Looks like this is fixed with the latest apt upgrade. I’m guessing the newer i915/display firmware fixed it (firmware-misc-nonfree) since there wasn’t another kernel upgrade (still 6.0.0-4 / 6.0.8-1).

Report back:
I installed from Debian testing (bookworm, not rolling) from a netinst image with non-free firmware (weekly from 14th?). I ‘cc net.iso /dev/sda’ as root to a USB-A flashdrive, and booted from it.
The Debian installed picked up the wireless fine, then installed without issue. I’ve had a few minor glitches (freezing mainly) when testing Gnome Classic and Gnome Flashback, but since using Gnome “normal”, mostly fine. The screen does freeze sometimes, briefly, but then comes back after a couple of seconds or so.

Regarding brightness: I found the default automatic brightness too bright, so I worked around that by covering the light sensor, then turning off automatic brightness in Gnome. Then, to get the brightness keys to work I disabled the automatic light sensor (ALS) (put in file </etc/modprobe.d/framework-als-blacklist.conf> “blacklist hid_sensor_hub” (no quotes)), and then I /also/ had to run command “update-initramfs -u”, as just blacklisting the hid thing didn’t work.

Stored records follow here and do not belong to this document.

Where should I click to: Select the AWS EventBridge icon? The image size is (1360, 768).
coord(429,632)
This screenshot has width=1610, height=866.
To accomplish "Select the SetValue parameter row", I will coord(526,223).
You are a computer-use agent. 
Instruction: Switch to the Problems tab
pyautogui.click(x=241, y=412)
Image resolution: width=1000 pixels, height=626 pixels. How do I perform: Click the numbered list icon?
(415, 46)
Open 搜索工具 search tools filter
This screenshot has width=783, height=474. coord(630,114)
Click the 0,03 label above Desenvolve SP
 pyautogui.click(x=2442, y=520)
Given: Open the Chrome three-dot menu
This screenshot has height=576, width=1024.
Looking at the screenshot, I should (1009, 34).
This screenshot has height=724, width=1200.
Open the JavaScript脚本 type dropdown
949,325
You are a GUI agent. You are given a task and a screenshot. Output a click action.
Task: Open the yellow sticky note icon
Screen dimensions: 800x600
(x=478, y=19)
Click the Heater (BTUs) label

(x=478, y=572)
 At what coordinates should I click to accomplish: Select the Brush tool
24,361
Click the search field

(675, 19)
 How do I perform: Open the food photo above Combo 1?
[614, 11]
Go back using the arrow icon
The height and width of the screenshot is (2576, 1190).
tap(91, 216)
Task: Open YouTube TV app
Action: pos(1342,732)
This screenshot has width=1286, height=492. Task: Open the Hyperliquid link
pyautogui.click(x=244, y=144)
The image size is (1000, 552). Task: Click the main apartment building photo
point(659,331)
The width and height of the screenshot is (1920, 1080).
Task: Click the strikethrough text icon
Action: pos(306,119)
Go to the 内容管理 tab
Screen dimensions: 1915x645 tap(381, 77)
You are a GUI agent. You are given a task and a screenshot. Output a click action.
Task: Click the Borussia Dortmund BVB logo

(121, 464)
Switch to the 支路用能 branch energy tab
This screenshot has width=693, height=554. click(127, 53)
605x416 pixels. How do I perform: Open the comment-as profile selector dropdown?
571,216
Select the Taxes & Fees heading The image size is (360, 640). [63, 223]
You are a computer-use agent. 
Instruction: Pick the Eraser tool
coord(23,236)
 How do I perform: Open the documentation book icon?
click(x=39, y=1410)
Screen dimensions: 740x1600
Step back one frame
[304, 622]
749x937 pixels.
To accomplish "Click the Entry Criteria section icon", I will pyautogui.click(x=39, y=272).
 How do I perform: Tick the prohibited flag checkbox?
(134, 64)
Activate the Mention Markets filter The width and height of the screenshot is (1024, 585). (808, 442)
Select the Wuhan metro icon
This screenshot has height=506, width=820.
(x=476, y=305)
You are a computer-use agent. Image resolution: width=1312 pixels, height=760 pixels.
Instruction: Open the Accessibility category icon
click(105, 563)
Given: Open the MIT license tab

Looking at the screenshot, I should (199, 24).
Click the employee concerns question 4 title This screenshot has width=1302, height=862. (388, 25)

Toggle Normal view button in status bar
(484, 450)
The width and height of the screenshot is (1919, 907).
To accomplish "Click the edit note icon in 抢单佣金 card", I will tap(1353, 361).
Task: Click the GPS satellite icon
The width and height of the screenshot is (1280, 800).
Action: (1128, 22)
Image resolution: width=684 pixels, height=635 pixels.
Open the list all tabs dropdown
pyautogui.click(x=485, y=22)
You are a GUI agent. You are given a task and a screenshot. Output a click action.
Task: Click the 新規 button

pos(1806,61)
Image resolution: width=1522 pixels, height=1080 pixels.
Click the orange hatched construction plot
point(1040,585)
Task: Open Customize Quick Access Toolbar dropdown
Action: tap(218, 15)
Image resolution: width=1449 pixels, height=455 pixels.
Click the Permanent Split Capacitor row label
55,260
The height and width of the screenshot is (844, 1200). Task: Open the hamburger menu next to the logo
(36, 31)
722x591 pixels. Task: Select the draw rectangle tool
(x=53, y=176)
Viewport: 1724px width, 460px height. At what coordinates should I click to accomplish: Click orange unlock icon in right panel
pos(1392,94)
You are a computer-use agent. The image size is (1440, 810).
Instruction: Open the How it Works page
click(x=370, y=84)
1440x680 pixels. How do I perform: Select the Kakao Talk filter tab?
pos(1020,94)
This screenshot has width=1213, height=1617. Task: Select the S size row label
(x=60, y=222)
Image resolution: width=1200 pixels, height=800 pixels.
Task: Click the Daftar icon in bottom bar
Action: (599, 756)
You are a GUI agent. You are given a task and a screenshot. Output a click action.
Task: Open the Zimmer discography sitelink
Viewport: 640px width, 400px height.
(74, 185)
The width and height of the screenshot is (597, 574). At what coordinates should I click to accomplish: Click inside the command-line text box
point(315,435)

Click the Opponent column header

I haven’t got around to messing with suspend yet, and can’t comment on power use at the minute. I also haven’t looked at the fingerprint reader or tested the microphone. Bluetooth works for what I tested.

Overall, most of my issues have been Gnome related (who’s stupid idea was it to make scroll, scroll the wrong way?!), rather than hardware. I haven’t messed with the default scaling, which I think is 200%.

While I’m running testing, when it goes stable, I’m staying with Bookworm.

If anyone has any questions, I’ll try to answer them.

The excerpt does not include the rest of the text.